ソンダ棚(Sunda Shelf)とは、東南アジア熱帯域に広がる世界最大級の大陸棚のひとつで、現在スマトラ島ジャワ島ボルネオ島(カリマンタン)・マレー半島などを結ぶ浅海域(水深約200m以浅)のことです。地理学・地質学・生物地理学において非常に重要な概念として知られています。

ソンダ棚の最も注目される特徴は、最終氷期(約2万年前ごろ)の海面低下時に現在の浅海域が広大な陸地として露出し、スンダランドと呼ばれる大陸が形成されていた点です。このとき現在のマレー半島・スマトラ・ジャワ・ボルネオが陸続きになり、動植物が自由に移動できる生物の回廊となっていました。

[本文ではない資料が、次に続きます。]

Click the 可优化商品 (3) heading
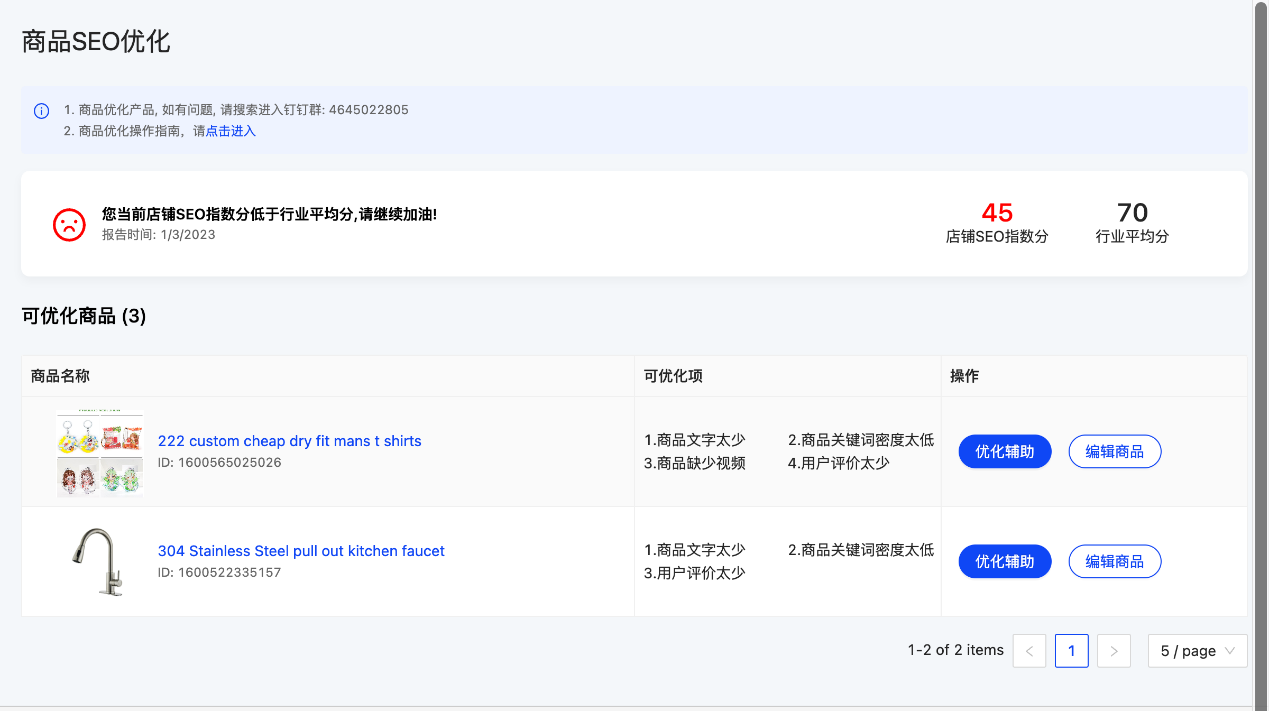The width and height of the screenshot is (1269, 711). tap(85, 316)
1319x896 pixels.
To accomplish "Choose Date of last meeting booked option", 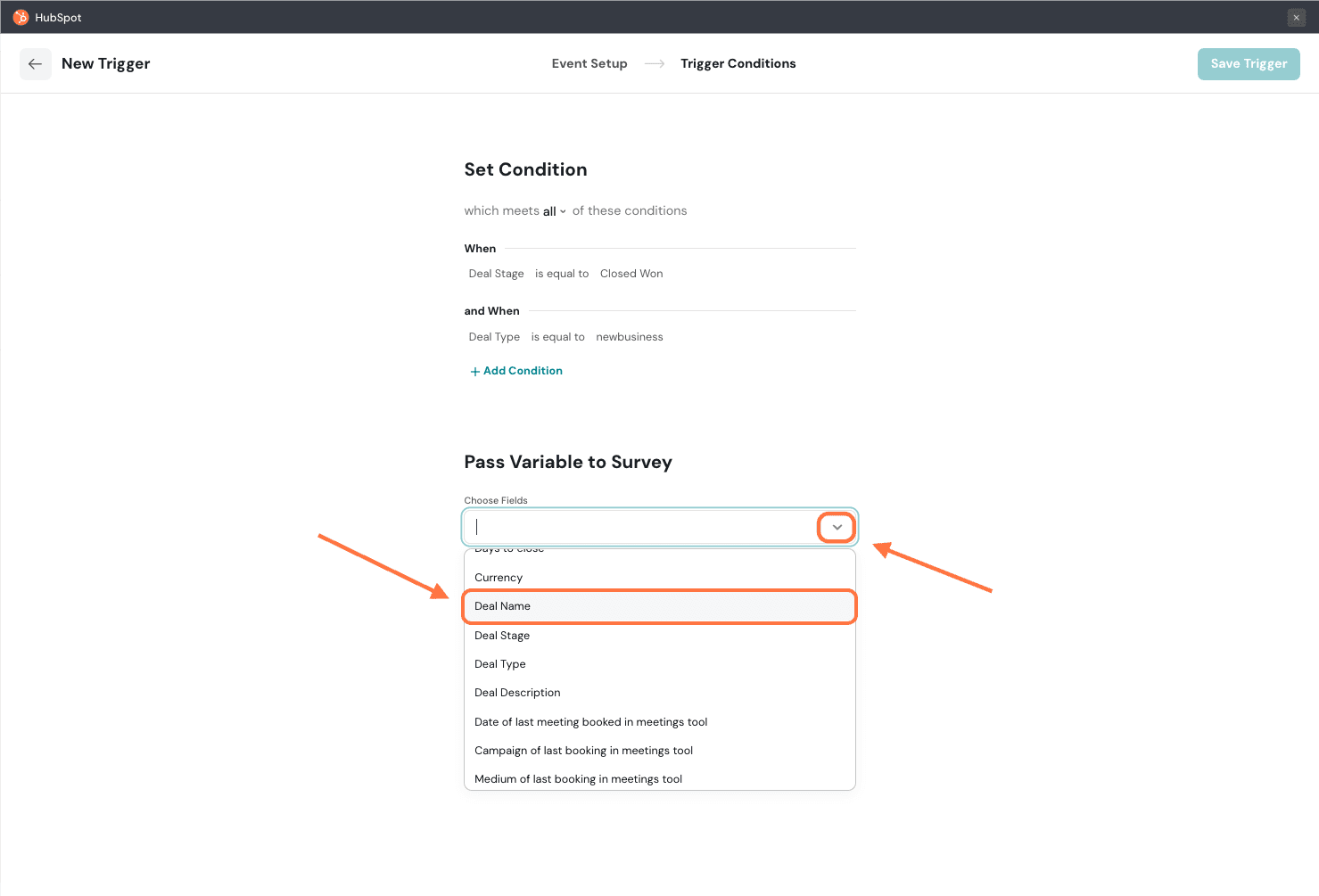I will pyautogui.click(x=590, y=722).
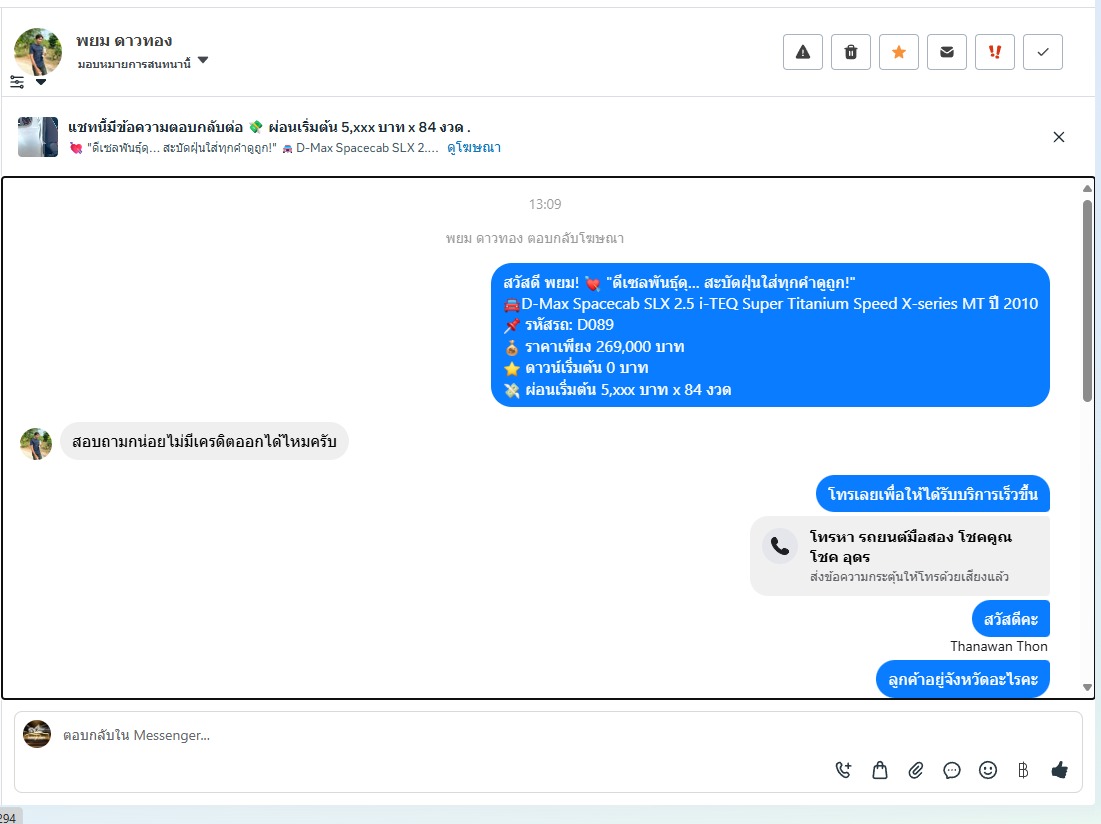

生物地理学的な意義は大きく、以下の点が挙げられます。

  • オランウータン・テナガザル・スマトラトラ・ボルネオゾウなど多くの大型哺乳類が現在も分布するのは、過去の陸続き時代の痕跡
  • ウォレス線(ボルネオとスラウェシ、バリとロンボクの間に引かれた生物地理区の境界)はソンダ棚の東端に相当する
  • 淡水魚・両生類など海を渡れない生物の分布を説明する鍵になる

地質学的には、南シナ海の大部分もソンダ棚に含まれ、氷期には現在の南シナ海が陸地だったと考えられています。この地域の海底地形の研究は、東南アジアの人類移住史や生態系の成り立ちを解明する上でも欠かせません。

使い方・例文

生物地理学の授業や論文では、東南アジアの島々にオランウータンやボルネオゾウが分布する理由を説明するためにソンダ棚という名前が登場します。